Task goal: Please reproduce the listing in full, exactly as given.
§ §
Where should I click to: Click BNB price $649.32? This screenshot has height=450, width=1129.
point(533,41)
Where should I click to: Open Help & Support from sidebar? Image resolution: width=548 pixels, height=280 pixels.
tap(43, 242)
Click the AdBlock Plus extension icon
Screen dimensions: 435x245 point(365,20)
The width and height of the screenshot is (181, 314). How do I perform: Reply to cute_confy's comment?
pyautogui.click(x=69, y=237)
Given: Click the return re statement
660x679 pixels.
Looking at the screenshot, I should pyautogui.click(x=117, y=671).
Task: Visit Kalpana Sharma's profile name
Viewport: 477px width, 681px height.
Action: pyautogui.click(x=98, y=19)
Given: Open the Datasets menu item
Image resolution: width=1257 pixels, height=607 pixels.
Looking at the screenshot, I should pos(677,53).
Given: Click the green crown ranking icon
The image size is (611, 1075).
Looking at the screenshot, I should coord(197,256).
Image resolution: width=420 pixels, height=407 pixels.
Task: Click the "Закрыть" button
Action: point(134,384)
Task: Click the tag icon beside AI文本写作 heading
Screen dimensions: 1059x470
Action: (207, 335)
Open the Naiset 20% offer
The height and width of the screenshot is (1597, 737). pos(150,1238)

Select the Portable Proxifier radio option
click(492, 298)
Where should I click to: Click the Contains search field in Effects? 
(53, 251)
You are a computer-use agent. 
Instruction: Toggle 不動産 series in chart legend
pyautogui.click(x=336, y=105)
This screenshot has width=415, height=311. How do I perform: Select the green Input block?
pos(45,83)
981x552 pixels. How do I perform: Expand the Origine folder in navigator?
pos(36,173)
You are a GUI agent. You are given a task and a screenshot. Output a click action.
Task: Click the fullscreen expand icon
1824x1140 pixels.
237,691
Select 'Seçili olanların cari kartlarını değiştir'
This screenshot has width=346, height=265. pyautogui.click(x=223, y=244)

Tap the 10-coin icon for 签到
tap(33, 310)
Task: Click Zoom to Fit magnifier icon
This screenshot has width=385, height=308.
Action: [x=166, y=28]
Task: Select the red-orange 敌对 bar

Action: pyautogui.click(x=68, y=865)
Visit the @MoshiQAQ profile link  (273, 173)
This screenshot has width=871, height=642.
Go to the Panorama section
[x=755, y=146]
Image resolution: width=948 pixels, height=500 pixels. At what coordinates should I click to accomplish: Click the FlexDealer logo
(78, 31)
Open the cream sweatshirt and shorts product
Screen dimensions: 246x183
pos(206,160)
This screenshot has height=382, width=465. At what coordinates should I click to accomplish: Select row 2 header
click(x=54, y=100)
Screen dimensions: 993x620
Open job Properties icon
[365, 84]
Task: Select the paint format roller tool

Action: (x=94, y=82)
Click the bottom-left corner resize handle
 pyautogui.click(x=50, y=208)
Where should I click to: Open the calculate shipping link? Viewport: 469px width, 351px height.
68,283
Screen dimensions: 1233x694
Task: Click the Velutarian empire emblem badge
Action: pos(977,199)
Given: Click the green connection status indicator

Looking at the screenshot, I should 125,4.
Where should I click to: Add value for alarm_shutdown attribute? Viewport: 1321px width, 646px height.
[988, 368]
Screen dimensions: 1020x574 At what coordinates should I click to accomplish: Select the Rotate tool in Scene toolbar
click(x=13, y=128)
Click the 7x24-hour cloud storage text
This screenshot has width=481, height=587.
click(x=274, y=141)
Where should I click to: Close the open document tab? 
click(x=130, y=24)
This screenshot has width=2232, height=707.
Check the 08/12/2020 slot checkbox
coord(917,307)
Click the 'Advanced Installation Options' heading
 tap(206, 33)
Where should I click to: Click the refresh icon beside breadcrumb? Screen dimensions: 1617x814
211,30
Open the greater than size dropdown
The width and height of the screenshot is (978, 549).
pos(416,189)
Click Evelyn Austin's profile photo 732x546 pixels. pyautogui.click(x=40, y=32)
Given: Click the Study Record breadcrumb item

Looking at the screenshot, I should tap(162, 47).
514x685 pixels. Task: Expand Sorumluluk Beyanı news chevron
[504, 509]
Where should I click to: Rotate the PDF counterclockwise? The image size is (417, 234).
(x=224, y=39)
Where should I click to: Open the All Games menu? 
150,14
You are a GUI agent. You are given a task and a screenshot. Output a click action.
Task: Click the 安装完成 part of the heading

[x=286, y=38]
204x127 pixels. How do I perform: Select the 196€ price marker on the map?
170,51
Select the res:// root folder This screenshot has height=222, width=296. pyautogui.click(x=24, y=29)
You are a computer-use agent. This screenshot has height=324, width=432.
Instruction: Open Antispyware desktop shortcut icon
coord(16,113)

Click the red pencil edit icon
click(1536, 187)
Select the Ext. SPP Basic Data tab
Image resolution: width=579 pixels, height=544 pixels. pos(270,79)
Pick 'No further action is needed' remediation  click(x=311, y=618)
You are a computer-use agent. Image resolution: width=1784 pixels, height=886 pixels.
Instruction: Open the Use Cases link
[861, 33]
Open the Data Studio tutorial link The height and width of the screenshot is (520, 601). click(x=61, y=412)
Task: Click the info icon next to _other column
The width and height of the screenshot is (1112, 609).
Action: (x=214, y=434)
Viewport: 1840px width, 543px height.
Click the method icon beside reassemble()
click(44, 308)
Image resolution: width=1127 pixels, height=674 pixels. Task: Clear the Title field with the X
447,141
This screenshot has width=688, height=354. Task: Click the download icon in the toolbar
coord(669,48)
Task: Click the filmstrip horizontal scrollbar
§ §
Reply:
Where should I click to: Click BNB price $649.32? This screenshot has height=450, width=1129.
point(533,41)
Where should I click to: Open Help & Support from sidebar? Image resolution: width=548 pixels, height=280 pixels.
tap(43, 242)
Click the AdBlock Plus extension icon
Screen dimensions: 435x245 point(365,20)
The width and height of the screenshot is (181, 314). How do I perform: Reply to cute_confy's comment?
pyautogui.click(x=69, y=237)
Given: Click the return re statement
660x679 pixels.
Looking at the screenshot, I should pyautogui.click(x=117, y=671).
Task: Visit Kalpana Sharma's profile name
Viewport: 477px width, 681px height.
Action: pyautogui.click(x=98, y=19)
Given: Open the Datasets menu item
Image resolution: width=1257 pixels, height=607 pixels.
Looking at the screenshot, I should pos(677,53).
Given: Click the green crown ranking icon
The image size is (611, 1075).
Looking at the screenshot, I should coord(197,256).
Image resolution: width=420 pixels, height=407 pixels.
Task: Click the "Закрыть" button
Action: point(134,384)
Task: Click the tag icon beside AI文本写作 heading
Screen dimensions: 1059x470
Action: (207, 335)
Open the Naiset 20% offer
The height and width of the screenshot is (1597, 737). pos(150,1238)

Select the Portable Proxifier radio option
click(492, 298)
Where should I click to: Click the Contains search field in Effects? 
(53, 251)
You are a computer-use agent. 
Instruction: Toggle 不動産 series in chart legend
pyautogui.click(x=336, y=105)
This screenshot has width=415, height=311. How do I perform: Select the green Input block?
pos(45,83)
981x552 pixels. How do I perform: Expand the Origine folder in navigator?
pos(36,173)
You are a GUI agent. You are given a task and a screenshot. Output a click action.
Task: Click the fullscreen expand icon
1824x1140 pixels.
237,691
Select 'Seçili olanların cari kartlarını değiştir'
This screenshot has width=346, height=265. pyautogui.click(x=223, y=244)

Tap the 10-coin icon for 签到
tap(33, 310)
Task: Click Zoom to Fit magnifier icon
This screenshot has width=385, height=308.
Action: [x=166, y=28]
Task: Select the red-orange 敌对 bar

Action: pyautogui.click(x=68, y=865)
Visit the @MoshiQAQ profile link  (273, 173)
This screenshot has width=871, height=642.
Go to the Panorama section
[x=755, y=146]
Image resolution: width=948 pixels, height=500 pixels. At what coordinates should I click to accomplish: Click the FlexDealer logo
(78, 31)
Open the cream sweatshirt and shorts product
Screen dimensions: 246x183
pos(206,160)
This screenshot has height=382, width=465. At what coordinates should I click to accomplish: Select row 2 header
click(x=54, y=100)
Screen dimensions: 993x620
Open job Properties icon
[365, 84]
Task: Select the paint format roller tool

Action: (x=94, y=82)
Click the bottom-left corner resize handle
 pyautogui.click(x=50, y=208)
Where should I click to: Open the calculate shipping link? Viewport: 469px width, 351px height.
68,283
Screen dimensions: 1233x694
Task: Click the Velutarian empire emblem badge
Action: pos(977,199)
Given: Click the green connection status indicator

Looking at the screenshot, I should 125,4.
Where should I click to: Add value for alarm_shutdown attribute? Viewport: 1321px width, 646px height.
[988, 368]
Screen dimensions: 1020x574 At what coordinates should I click to accomplish: Select the Rotate tool in Scene toolbar
click(x=13, y=128)
Click the 7x24-hour cloud storage text
This screenshot has width=481, height=587.
click(x=274, y=141)
Where should I click to: Close the open document tab? 
click(x=130, y=24)
This screenshot has width=2232, height=707.
Check the 08/12/2020 slot checkbox
coord(917,307)
Click the 'Advanced Installation Options' heading
 tap(206, 33)
Where should I click to: Click the refresh icon beside breadcrumb? Screen dimensions: 1617x814
211,30
Open the greater than size dropdown
The width and height of the screenshot is (978, 549).
pos(416,189)
Click Evelyn Austin's profile photo 732x546 pixels. pyautogui.click(x=40, y=32)
Given: Click the Study Record breadcrumb item

Looking at the screenshot, I should tap(162, 47).
514x685 pixels. Task: Expand Sorumluluk Beyanı news chevron
[504, 509]
Where should I click to: Rotate the PDF counterclockwise? The image size is (417, 234).
(x=224, y=39)
Where should I click to: Open the All Games menu? 
150,14
You are a GUI agent. You are given a task and a screenshot. Output a click action.
Task: Click the 安装完成 part of the heading

[x=286, y=38]
204x127 pixels. How do I perform: Select the 196€ price marker on the map?
170,51
Select the res:// root folder This screenshot has height=222, width=296. pyautogui.click(x=24, y=29)
You are a computer-use agent. This screenshot has height=324, width=432.
Instruction: Open Antispyware desktop shortcut icon
coord(16,113)

Click the red pencil edit icon
click(1536, 187)
Select the Ext. SPP Basic Data tab
Image resolution: width=579 pixels, height=544 pixels. pos(270,79)
Pick 'No further action is needed' remediation  click(x=311, y=618)
You are a computer-use agent. Image resolution: width=1784 pixels, height=886 pixels.
Instruction: Open the Use Cases link
[861, 33]
Open the Data Studio tutorial link The height and width of the screenshot is (520, 601). click(x=61, y=412)
Task: Click the info icon next to _other column
The width and height of the screenshot is (1112, 609).
Action: (x=214, y=434)
Viewport: 1840px width, 543px height.
Click the method icon beside reassemble()
click(44, 308)
Image resolution: width=1127 pixels, height=674 pixels. Task: Clear the Title field with the X
447,141
This screenshot has width=688, height=354. Task: Click the download icon in the toolbar
coord(669,48)
Task: Click the filmstrip horizontal scrollbar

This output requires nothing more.